[[ Study material open ]]

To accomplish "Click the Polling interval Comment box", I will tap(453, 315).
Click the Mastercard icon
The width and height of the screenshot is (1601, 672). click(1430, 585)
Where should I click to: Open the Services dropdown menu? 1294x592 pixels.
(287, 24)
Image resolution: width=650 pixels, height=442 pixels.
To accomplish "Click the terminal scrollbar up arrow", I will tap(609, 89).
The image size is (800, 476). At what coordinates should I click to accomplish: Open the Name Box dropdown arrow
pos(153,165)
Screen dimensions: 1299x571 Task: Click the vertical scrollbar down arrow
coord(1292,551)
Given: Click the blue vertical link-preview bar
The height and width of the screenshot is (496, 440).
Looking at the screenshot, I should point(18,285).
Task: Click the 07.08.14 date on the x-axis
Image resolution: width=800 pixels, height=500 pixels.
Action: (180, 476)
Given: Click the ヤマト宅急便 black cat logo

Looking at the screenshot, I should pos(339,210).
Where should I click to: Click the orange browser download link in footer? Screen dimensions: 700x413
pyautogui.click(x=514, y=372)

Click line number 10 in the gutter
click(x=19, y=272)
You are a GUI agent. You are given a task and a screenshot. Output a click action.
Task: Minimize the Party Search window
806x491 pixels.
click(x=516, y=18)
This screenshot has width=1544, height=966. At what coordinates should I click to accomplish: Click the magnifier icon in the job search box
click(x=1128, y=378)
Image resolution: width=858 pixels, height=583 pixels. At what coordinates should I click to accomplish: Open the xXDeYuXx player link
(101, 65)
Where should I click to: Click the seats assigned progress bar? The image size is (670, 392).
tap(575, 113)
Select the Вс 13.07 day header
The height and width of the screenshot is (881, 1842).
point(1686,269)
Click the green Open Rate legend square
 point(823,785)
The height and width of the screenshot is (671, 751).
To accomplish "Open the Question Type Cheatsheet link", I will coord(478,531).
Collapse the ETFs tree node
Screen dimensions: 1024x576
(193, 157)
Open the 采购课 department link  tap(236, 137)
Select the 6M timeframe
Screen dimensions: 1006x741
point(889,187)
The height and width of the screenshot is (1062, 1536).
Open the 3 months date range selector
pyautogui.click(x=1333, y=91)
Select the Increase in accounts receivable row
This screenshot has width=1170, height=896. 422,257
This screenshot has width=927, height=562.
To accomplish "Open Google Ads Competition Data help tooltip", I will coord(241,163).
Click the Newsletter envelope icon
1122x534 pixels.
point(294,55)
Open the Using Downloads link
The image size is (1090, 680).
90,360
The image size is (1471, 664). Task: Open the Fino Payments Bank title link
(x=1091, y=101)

[[ Study material closed ]]

The task: Send back all of the entries exactly, with nothing missing.

Expected answer:
To accomplish "Click the Polling interval Comment box", I will tap(453, 315).
Click the Mastercard icon
The width and height of the screenshot is (1601, 672). click(1430, 585)
Where should I click to: Open the Services dropdown menu? 1294x592 pixels.
(287, 24)
Image resolution: width=650 pixels, height=442 pixels.
To accomplish "Click the terminal scrollbar up arrow", I will tap(609, 89).
The image size is (800, 476). At what coordinates should I click to accomplish: Open the Name Box dropdown arrow
pos(153,165)
Screen dimensions: 1299x571 Task: Click the vertical scrollbar down arrow
coord(1292,551)
Given: Click the blue vertical link-preview bar
The height and width of the screenshot is (496, 440).
Looking at the screenshot, I should point(18,285).
Task: Click the 07.08.14 date on the x-axis
Image resolution: width=800 pixels, height=500 pixels.
Action: (180, 476)
Given: Click the ヤマト宅急便 black cat logo

Looking at the screenshot, I should pos(339,210).
Where should I click to: Click the orange browser download link in footer? Screen dimensions: 700x413
pyautogui.click(x=514, y=372)

Click line number 10 in the gutter
click(x=19, y=272)
You are a GUI agent. You are given a task and a screenshot. Output a click action.
Task: Minimize the Party Search window
806x491 pixels.
click(x=516, y=18)
This screenshot has width=1544, height=966. At what coordinates should I click to accomplish: Click the magnifier icon in the job search box
click(x=1128, y=378)
Image resolution: width=858 pixels, height=583 pixels. At what coordinates should I click to accomplish: Open the xXDeYuXx player link
(101, 65)
Where should I click to: Click the seats assigned progress bar? The image size is (670, 392).
tap(575, 113)
Select the Вс 13.07 day header
The height and width of the screenshot is (881, 1842).
point(1686,269)
Click the green Open Rate legend square
 point(823,785)
The height and width of the screenshot is (671, 751).
To accomplish "Open the Question Type Cheatsheet link", I will coord(478,531).
Collapse the ETFs tree node
Screen dimensions: 1024x576
(193, 157)
Open the 采购课 department link  tap(236, 137)
Select the 6M timeframe
Screen dimensions: 1006x741
point(889,187)
The height and width of the screenshot is (1062, 1536).
Open the 3 months date range selector
pyautogui.click(x=1333, y=91)
Select the Increase in accounts receivable row
This screenshot has width=1170, height=896. 422,257
This screenshot has width=927, height=562.
To accomplish "Open Google Ads Competition Data help tooltip", I will coord(241,163).
Click the Newsletter envelope icon
1122x534 pixels.
point(294,55)
Open the Using Downloads link
The image size is (1090, 680).
90,360
The image size is (1471, 664). Task: Open the Fino Payments Bank title link
(x=1091, y=101)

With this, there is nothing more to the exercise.